Goldman Sachs、August Capital、Insight Venture Partners、Ericsson、Sapphire Ventures、およびWestSummit Capitalがラウンドに参加した。先週SECに提出された文書によると、調達額の75%が株式、残りが直接支出だ。
2010年7月にローンチしたオープンソースのクラウドオペレーティングシステムOpenStackは、Amazon Web ServicesやMicrosoft Azure、Google Cloudなどの、プロプライエタリなパブリッククラウドインフラストラクチャに代わる製品だ。OpenStackのまわりに、最初は多くのスタートアップが誕生したが、昨年からは大企業がこれらのスタートアップを拾い上げるようになった。2014年にはCiscoがMetacloudを買収し、さらに今年の6月にはPistonを買収した。IBMはBlueBoxを買収し、EMCはCloudscalingを取得した。またこのような整理統合の嵐の中で、企業向けOpenStackデプロイサービスのNebulaはこの春、閉店した。
買収もされず店仕舞いもしなかったMirantisは、Intelとの密接な協働という道を選び、大量の資金を導入して、OpenStackの大企業向け展開を助けている。一応同社は前進してはいるが、これからの問題は大規模なスケーリングだと思われる(後述)。Intelとのパートナーシップにより同社のハードウェア研究所にもアクセスできるようになり、またそのほかのリソースも利用できる。Mirantisの協同ファウンダで社長のAlex Freedlandによると、これらはいずれも、Mirantis単独ではできなかったことだ。
Mirantisは、OpenStackの自称‘ピュアバージョン’を提供している。Freelandによると、そこが大手のOpenStackサービス/プロダクトとの大きな違いだ。“Mirantisはオープンなプラットホームであり、門番も壁もないので、誰でもアクセスし利用できる。それが、コストを下げ機能を充実するための唯一の方法だ”、と彼は語る。
Mirantisのコンペティタは、OpenStackを売っているIBMやCisco、HP、Oracleなどの大企業ばかりではない。VMwareやMicrosoftなどの、成熟度が高く資金状態も良いエンタプライズテクノロジ企業も強敵だ。Freelandの構想では、今回得られた資金とリソース(主にIntelの)により、大企業におけるOpenStackの全面的な展開を手がけられるようになりたい、という。今のところOpenStackは、全社的というより、個々の小さなプロジェクトで実装されることが多い。

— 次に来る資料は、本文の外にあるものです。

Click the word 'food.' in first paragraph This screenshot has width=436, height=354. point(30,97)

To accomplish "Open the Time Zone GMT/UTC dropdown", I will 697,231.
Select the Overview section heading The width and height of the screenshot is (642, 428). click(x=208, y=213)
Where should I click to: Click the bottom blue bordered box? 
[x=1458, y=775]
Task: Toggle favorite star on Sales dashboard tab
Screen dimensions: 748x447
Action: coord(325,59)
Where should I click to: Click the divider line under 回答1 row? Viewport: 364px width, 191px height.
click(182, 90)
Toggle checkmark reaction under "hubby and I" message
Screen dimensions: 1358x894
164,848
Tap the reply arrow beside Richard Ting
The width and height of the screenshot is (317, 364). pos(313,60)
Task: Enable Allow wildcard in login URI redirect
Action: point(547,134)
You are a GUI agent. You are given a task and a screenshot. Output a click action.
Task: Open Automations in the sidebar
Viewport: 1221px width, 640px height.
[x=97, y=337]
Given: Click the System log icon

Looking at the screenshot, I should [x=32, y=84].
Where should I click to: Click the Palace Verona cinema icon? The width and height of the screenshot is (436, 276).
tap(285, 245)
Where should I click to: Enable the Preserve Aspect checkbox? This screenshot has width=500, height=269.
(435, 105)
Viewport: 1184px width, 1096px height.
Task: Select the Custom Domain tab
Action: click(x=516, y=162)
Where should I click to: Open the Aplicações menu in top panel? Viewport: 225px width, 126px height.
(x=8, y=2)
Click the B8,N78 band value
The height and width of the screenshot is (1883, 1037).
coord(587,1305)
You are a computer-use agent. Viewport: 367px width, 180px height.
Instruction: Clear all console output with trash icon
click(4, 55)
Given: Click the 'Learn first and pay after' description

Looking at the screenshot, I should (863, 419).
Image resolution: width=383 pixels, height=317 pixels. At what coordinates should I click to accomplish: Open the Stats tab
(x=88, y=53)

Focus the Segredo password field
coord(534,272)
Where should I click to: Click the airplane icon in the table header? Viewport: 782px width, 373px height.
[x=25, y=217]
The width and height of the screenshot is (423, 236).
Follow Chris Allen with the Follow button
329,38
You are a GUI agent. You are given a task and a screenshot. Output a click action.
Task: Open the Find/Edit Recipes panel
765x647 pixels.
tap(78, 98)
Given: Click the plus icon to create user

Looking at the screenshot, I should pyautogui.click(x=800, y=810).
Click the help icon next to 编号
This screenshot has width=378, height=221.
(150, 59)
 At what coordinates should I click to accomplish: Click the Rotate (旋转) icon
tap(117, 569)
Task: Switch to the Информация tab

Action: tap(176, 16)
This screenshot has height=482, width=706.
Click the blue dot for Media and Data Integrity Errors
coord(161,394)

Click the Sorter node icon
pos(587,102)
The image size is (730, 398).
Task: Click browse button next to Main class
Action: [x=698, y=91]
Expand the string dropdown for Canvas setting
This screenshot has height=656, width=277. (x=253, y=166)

彼によると、VMwareやRed Hatも今のような成熟に達するまでに10年近くを要している。OpenStackはまだ、5年の歴史しかない。
一方のIntelにはこのところ、自分のクラウドインフラストラクチャを持ちたいという企業からの、支援のリクエストがますます増えている。Intelのクラウドプラットホーム担当VM/GM Jason Waxmanによると、Mirantisへの投資により、同社のハードウェアのユーザである顧客たちの、OpenStack開発を加速したい、と。
両社の協働により、1年後には目に見えるような成果を上げていたい、と彼らは期待している。またFreelandによると、年内にはこのコラボレーションに関連した事業拡張も行いたい、という。
これが、IntelによるMirantis買収への第一歩、と見る読者もおられると思うが、Waxmanは直ちにその考えを否定した。“買収に関心があるのなら、投資のような余計なことはしないだろう”、と彼は述べる。Mirantisを独立企業として高く評価しているからこそ、投資とパートナーシップという道を選んだのである。しかも、Intel自身がOpenStack導入支援企業になるなんて、そもそも考えられない。
1年足らずで1億ドルのラウンドを2度経験したMirantisは、新たな成長の段階を迎えている。2014年に同社は、Ericssonに対する3000万ドルという、大きなOpenStack関連の売上を計上した。そのことも、今回の投資に貢献している。
今日(米国時間8/23)発表により、同社の資金調達総額は2億2200万ドルになる。